Problem 1 ::
Reproduce the stretch of entries from the line containing "bauchtanzsongs [bauchtanzsongs (3" through the end of the entries, substituting "Posts" for every "Einträge" and leaving everything else unchanged.

Cover for Blood Binds the Pack

I was fortunate enough to catch Alex Wells, the author of Hunger Makes the Wolf and Blood Binds the Pack, at the Angry Robot offices. Alex had landed from a transatlantic flight only a few hours before, but still made time to talk with me, despite Nottingham not being the final destination and jet-lag beginning to kick in.

What came out of the interview was not only the inspiration behind the creation of the world of Tanegawa and the Trans Rift corporation, but also a great many useful insights into the process of writing a first novel and gathering up steam to create a sequel.

How did you get into writing?

I first started writing this book in 2010 – 2011, before I had even gone back to university. I’ve been writing for as long as I can remember.  I wrote fan fiction for a long time and was writing novel-length stuff. I finally got to the point where my original ideas were more interesting than what I was doing for fan fiction, so I started writing my own original stuff.

I’d originally bought into the notion that I should start with short stories and that somehow if I wrote enough short stories an agent would parachute down my chimney and offer to represent me. This is not actually how it works.

This is why I started out by attempting to write short stories. But I really suck at short stories. Everyone would say when I wrote that was supposed to be a short story “Well that’s great, but where’s the rest of this book?”

I wrote what Mothership Zeta published as “Fire in the Belly” about seven years ago. This was actually the first chapter of the proto Hunger Makes the Wolf. It was about Hob arriving on the planet Tanegawa and all the stuff that happened to her. The next year I wrote another short story which was another chapter of the book. By that point everyone was telling me to get on and write the book. That’s why I finally sat down and wrote the book.

At that point I had done National Novel Writing Month a couple of times more. So I knew I could write something as long as a novel and pretty quickly.

Why do you think you have so much trouble with short stories?

I think it’s because short stories have to be so self-contained. You need to have a beginning, middle and end in about 5000 words, as well as complete characters and have a plot. They can only be a single arc with not many sub-plots. It has to be very direct and straightforward. I just don’t like that, because most of the time I’m writing in second world or near-future, far-future scifi. I do such intense world building that there’s so much other stuff going on I just can’t fit it into a short story.

Even when I try to write short stories I generally end up with 7500 to 8000 words, which is no longer a short story at that point.

I was looking at my eligibility this year for short stories. I technically have two. But it was really hard for me to keep them that short. Everything else I have is longer than that. It’s basically because I can’t come up with anything that fits neatly into a compact space. The biggest challenge I have ever faced is writing flash fiction. It’s cool because I sold flash fiction to Shimmer which is a venue that doesn’t generally like flash fiction.

Dataset extract ::
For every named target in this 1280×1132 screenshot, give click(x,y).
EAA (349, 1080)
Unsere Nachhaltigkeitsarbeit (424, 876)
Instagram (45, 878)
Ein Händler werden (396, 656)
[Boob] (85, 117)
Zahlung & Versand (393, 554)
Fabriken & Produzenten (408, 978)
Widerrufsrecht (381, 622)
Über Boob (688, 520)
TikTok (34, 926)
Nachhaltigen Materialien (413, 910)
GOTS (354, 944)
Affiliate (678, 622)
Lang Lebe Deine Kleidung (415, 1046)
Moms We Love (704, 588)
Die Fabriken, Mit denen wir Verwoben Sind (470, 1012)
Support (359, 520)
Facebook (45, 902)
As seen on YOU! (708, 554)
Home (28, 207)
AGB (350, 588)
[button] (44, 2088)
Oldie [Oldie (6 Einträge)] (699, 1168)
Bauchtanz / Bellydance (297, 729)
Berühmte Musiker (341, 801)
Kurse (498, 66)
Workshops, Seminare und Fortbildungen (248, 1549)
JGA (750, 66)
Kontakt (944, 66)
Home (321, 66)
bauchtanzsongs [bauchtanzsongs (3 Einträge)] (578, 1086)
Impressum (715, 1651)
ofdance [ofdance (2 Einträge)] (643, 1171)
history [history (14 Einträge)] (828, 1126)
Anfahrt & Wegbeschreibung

Problem 2 ::
Reproduce the stretch of the interview from "I first started" through "own original stuff." word for word.

Expected output 1 ::
bauchtanzsongs [bauchtanzsongs (3 Posts)] (578, 1086)
Impressum (715, 1651)
ofdance [ofdance (2 Posts)] (643, 1171)
history [history (14 Posts)] (828, 1126)
Anfahrt & Wegbeschreibung

Expected output 2 ::
I first started writing this book in 2010 – 2011, before I had even gone back to university. I’ve been writing for as long as I can remember.  I wrote fan fiction for a long time and was writing novel-length stuff. I finally got to the point where my original ideas were more interesting than what I was doing for fan fiction, so I started writing my own original stuff.